Cursos de idiomas para niños: ayudando a nuestros hijos a romper fronteras

Los padres de hoy queremos ayudar a nuestros hijos a construir las bases sólidas de un porvenir mejor, apoyándolos en el aprendizaje de otros idiomas, y darles lo que nunca tuvimos. Sabemos que todo esto se hace con un solo clic.
Cursos de idiomas para niños

Hay una expresión usada por muchos padres, muy posiblemente contemporáneos míos, que manifiesta implícitamente la preocupación de estos por el futuro de sus hijos: “quiero darle a mis hijos lo que yo nunca tuve”, y esto, traducido a buen castellano, puede significar para algunos bienes materiales; para otros, bienestar emocional. Sin embargo, para muchos significa “oportunidades”, las cuales pueden interpretarse simplemente como una pequeña inversión en los cursos de idiomas para niños.

Hace 40 años o más, cuando las distancias entre países y continentes parecían tan grandes, aprender otro idioma o viajar al exterior era privilegio solo de unos pocos. En aquel tiempo, cuando no existía el celular, ni internet y mucho menos las aplicaciones (mejor conocidas como apps), lo que menos interesaba, o por lo menos a la gran mayoría, era aprender otro idioma y si se hacía, era por hobby o vocación más que por necesidad o pensando en que de ello podría depender, en gran parte, nuestro futuro.

Hace 40 años o más, cuando las distancias entre países y continentes parecían tan grandes, aprender otro idioma o viajar al exterior era privilegio solo de unos pocos.

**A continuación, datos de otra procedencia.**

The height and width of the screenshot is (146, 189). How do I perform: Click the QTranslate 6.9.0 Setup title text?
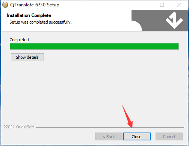pyautogui.click(x=35, y=5)
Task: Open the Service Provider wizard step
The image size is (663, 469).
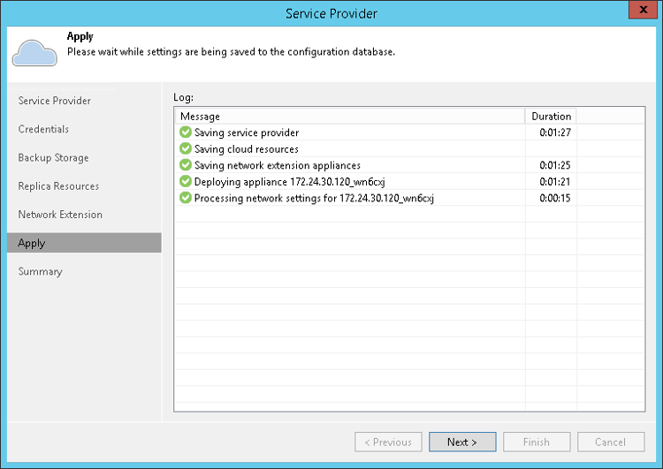Action: [x=55, y=101]
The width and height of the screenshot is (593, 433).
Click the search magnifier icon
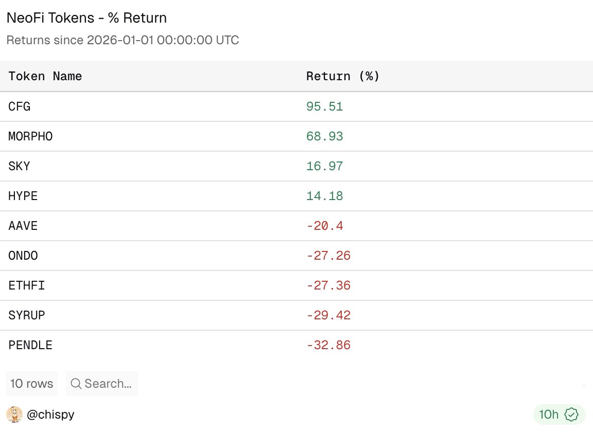pyautogui.click(x=76, y=384)
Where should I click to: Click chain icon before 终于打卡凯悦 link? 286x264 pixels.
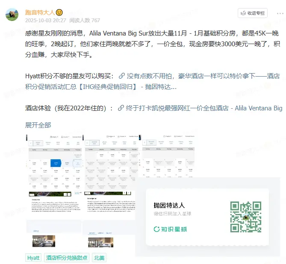point(121,108)
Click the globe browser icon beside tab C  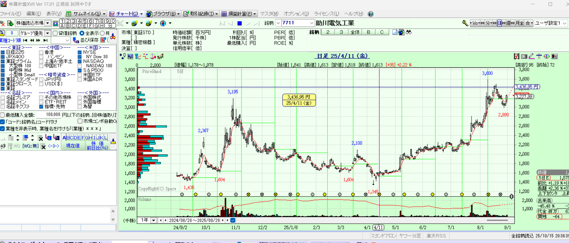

Las nuevas tecnologías y el aprendizaje de otros idiomas

Con el desarrollo de nuevas tecnologías se ha saltado de las aulas de clase a las aplicaciones, las cuales facilitan el aprendizaje no solo del inglés, el francés o el alemán, sino de lenguas como el turco, el danés, el noruego, el sueco, el polaco y hasta el ruso que parecían salidas de la ciencia ficción. Para los padres, quienes luchamos día a día por actualizarnos y mantenernos vigentes, el uso de una aplicación para estudiar cualquier idioma diferente a la lengua materna, representa una gran ventaja cuando de apoyar a nuestros hijos se trata, ya que, además de optimizar el tiempo, apoya nuestras finanzas al permitirnos economizar dinero.

Queremos darle a nuestros hijos la oportunidad de abrir los ojos al mundo a través de los idiomas, queremos ayudarlos a romper fronteras y a descubrir lo cerca que están otros países del nuestro, queremos que sepan que hay mucho por descubrir y que aparte del inglés hay otras lenguas interesantes tanto histórica como culturalmente, cuyo aprendizaje abre un abanico de oportunidades y posibilidades que hace mucho tiempo eran impensables. Por ejemplo:

  1. Las becas universitarias que ofrecen muchos países para estudios de pregrado y posgrado, muchas de las cuales incluyen dinero para manutención.
  2. Becas intersemestrales para visitar diferentes universidades en un determinado país y conocer los planes que ofrecen.
  3. Intercambios universitarios por convenios entre universidades de todo el mundo.
  4. Trabajos de verano en parques de diversiones.
  5. Trabajar cuidando a niños (au pair) en diferentes partes del mundo para perfeccionar los idiomas.

Esto por nombrar unas pocas. Muchos de estos ofrecimientos se pierden por desconocimiento y por no tener conocimientos, al menos básicos, en el idioma requerido. Cuando mi hija mayor tenía 16 años comenzó a estudiar una segunda lengua después de la jornada escolar y esto le representaba esfuerzo, pues debía trasladarse de un lugar a otro; y tiempo, pues estudiaba 2 horas diarias. Esto lo hizo durante 18 meses para luego viajar y trabajar un año como niñera para perfeccionar sus conocimientos no solo de una lengua, sino par aprender las costumbres, la cultura y la historia de ese país, en donde actualmente vive y trabaja. Son muchas las ventajas que brinda el aprendizaje de una nueva lengua y se pueden ver reflejadas en mejores oportunidades tanto profesionales, como laborales y sociales.